本読むうさぎ

生きるために、考える

尋常で、自由なつきあいの道

読書が好きな頃は読むことをひたすらに楽しんでいた。草原をどこまでも走りたくなるような、水平線の向こうまで泳ぎたくなるような衝動に任せて次から次へと読み漁った。

読み終えると痺れたような倦怠感が全身を包んだ。体は現実を向いているのに、心は空想を向いている。2色の絵の具が混ざりあうような心地よさ。

読むことで満たされていた。

 

大人と呼ばれるようになり、読書の幅も増えた。語彙や知識は増えたが、読むことの楽しさを失ったように思う。

 

小林秀雄は本に夢中になれない時期に、以前読んだ本を漫然と読み返したところ、かえって読書の楽しみをはっきり自覚したという。
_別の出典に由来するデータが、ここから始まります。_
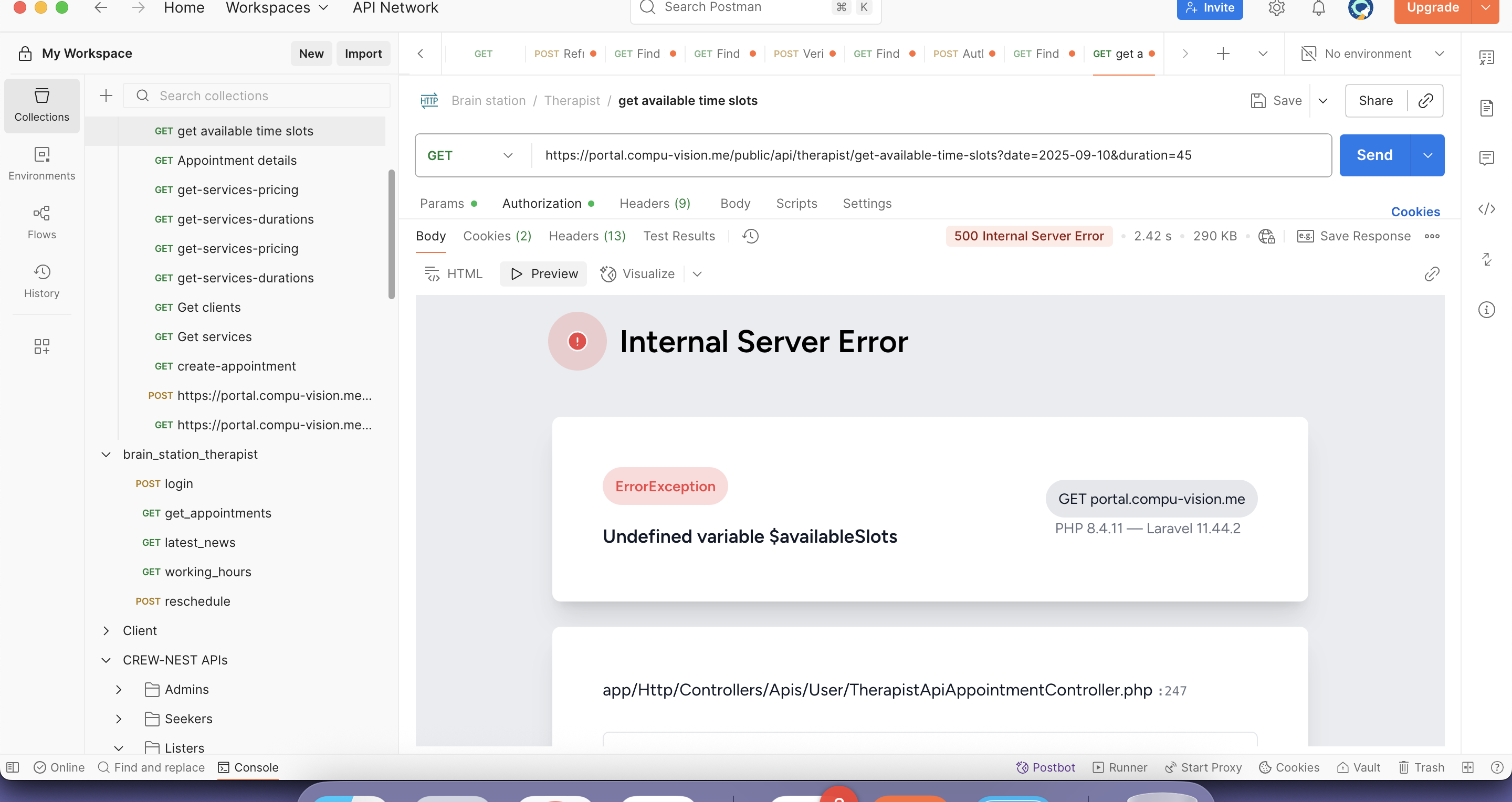Open settings gear in the header
The width and height of the screenshot is (1512, 802).
pos(1276,8)
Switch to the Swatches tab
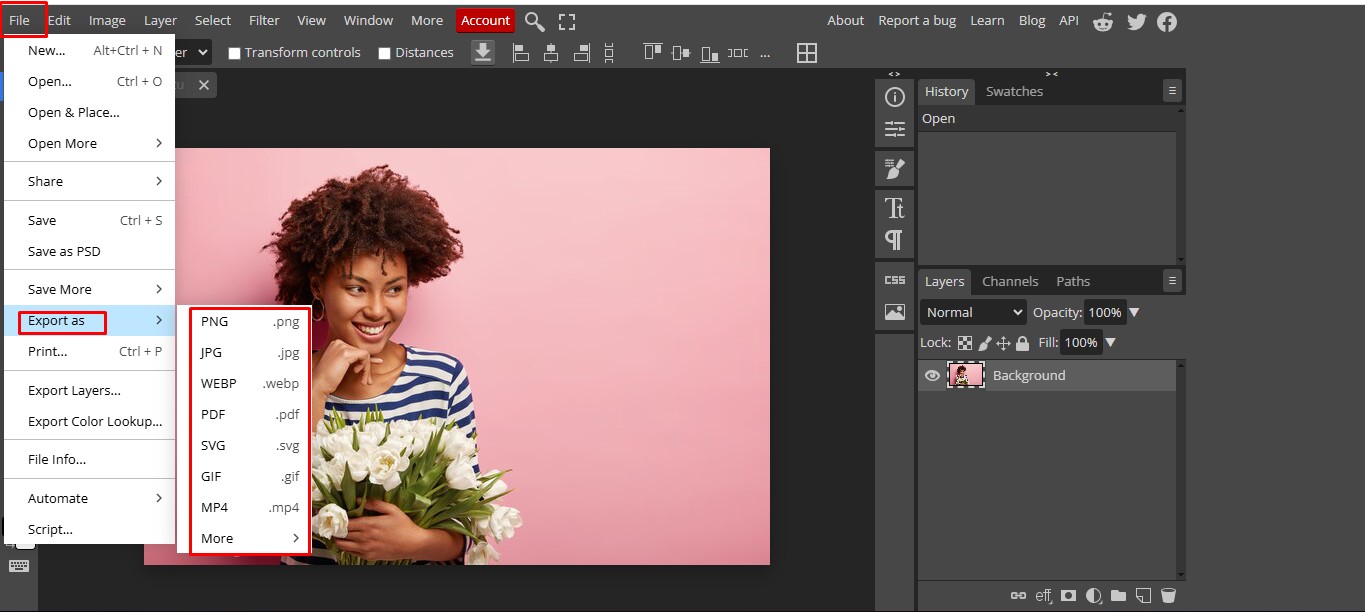Screen dimensions: 1365x612 point(1013,90)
知識欲や好奇心といった余計なものが取り除かれることで、本との「尋常で、自由なつきあいの道」が開けた。

 

夢中になれない、ひたすらに楽しむことができないときは、私との間に余計なものがあるのかもしれない。知識欲や好奇心かもしれないし、見栄やプライドなのかもしれない。余計なものが何なのかを突き止める必要がある。

まだまだ「尋常で、自由なつきあいの道」は見えない。見えないが、あると信じて、ゆっくり、じっくり、本と向き合っていきたい。